MVV and EnBW submitted a joint application for permission to the State Mining Office in mid-September 2019. The two regional energy companies are ready to examine the possibilities and potential of this renewable energy in the region in a responsible and open-minded manner. The prerequisite for us is the common will and the common goal with the municipalities involved. The authority is currently deciding on the granting of a permit. Should we receive the exploration permit, geological and hydrogeological preliminary investigations over the entire exploration area as well as economic feasibility studies are due.
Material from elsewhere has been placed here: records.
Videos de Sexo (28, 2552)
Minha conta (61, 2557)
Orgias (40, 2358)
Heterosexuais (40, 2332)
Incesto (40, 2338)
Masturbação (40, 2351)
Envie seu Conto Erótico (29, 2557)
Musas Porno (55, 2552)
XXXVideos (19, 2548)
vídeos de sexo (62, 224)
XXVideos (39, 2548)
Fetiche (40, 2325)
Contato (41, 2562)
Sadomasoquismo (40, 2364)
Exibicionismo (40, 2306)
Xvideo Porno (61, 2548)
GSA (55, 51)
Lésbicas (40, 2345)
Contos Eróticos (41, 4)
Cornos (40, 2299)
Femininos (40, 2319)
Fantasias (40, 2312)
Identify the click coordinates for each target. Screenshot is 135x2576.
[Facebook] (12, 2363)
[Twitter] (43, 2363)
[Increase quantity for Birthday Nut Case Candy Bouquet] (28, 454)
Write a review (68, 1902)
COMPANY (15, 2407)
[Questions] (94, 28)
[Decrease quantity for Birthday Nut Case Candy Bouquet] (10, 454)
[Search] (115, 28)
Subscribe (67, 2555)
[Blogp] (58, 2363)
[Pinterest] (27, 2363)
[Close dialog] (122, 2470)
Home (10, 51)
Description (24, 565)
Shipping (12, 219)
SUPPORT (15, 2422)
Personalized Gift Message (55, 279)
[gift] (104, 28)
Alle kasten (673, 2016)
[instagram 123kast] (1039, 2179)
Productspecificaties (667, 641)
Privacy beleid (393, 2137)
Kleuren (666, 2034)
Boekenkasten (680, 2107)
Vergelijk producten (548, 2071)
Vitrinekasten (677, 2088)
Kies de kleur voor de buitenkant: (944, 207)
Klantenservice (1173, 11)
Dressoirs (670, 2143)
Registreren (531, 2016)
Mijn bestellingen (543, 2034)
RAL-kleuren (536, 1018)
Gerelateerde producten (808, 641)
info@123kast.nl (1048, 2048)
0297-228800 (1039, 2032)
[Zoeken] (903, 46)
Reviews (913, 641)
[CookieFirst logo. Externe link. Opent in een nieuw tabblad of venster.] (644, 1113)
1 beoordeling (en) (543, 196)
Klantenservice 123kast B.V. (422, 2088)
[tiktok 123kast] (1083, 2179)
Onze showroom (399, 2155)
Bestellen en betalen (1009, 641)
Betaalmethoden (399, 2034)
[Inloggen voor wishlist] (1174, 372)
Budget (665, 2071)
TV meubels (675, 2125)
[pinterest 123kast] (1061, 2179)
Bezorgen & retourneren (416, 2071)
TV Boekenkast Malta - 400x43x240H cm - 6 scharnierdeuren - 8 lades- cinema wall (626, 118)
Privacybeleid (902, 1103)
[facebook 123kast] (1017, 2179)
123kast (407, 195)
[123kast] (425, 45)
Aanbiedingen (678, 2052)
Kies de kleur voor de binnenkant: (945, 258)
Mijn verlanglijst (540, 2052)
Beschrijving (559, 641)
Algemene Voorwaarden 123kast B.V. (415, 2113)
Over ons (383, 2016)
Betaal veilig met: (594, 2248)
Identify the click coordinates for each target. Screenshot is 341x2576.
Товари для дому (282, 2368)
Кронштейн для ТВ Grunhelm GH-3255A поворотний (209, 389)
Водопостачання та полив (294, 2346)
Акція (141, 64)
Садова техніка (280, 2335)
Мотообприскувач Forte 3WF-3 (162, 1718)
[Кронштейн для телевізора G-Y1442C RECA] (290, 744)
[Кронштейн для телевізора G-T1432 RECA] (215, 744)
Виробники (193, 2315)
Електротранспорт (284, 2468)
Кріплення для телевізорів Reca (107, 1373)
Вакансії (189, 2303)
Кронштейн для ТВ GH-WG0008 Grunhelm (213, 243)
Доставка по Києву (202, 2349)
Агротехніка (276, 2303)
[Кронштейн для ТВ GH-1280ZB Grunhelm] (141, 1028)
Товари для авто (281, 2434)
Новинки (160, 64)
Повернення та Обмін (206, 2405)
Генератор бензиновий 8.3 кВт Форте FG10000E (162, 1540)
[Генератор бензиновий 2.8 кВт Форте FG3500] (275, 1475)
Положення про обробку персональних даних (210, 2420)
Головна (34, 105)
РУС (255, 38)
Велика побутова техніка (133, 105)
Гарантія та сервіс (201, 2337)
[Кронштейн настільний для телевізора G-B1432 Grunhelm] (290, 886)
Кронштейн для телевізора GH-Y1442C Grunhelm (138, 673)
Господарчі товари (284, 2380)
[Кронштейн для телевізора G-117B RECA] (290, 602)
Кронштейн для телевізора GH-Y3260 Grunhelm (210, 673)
Only then would the permit for the necessary boreholes and geothermal energy use as well as integration into the existing district heating network be given for the most suitable location. It is important for MVV and EnBW to provide the municipalities involved with extensive information before and during the approval process. Investment decisions can only be made after submission of the approval notice from the authority and based on the results of the preliminary investigations.
Now, Deutsche Erdwärme has said it is hoping, that you, as the largest energy supplier in Baden-Württemberg, will become more involved in public relations work on all aspects of deep geothermal energy. Perhaps you can briefly explain what potential you see in geothermal energy for a future energy supply in the country.
The Upper Rhine area in particular has unusually good geothermal properties: Here, the temperatures are by far the highest at a depth comparable to that in other regions in Germany. In addition, very good thermal aquifers have been confirmed there in a large number of projects. In addition to generating electricity, this natural resource is also very suitable for supplying heat, for example via large district heating systems. In the course of the energy transition, geothermal energy can also play an important role in the decarbonisation of the heating sector.
The questions were asked by Mareike Teuffer, energate editorial team in Essen.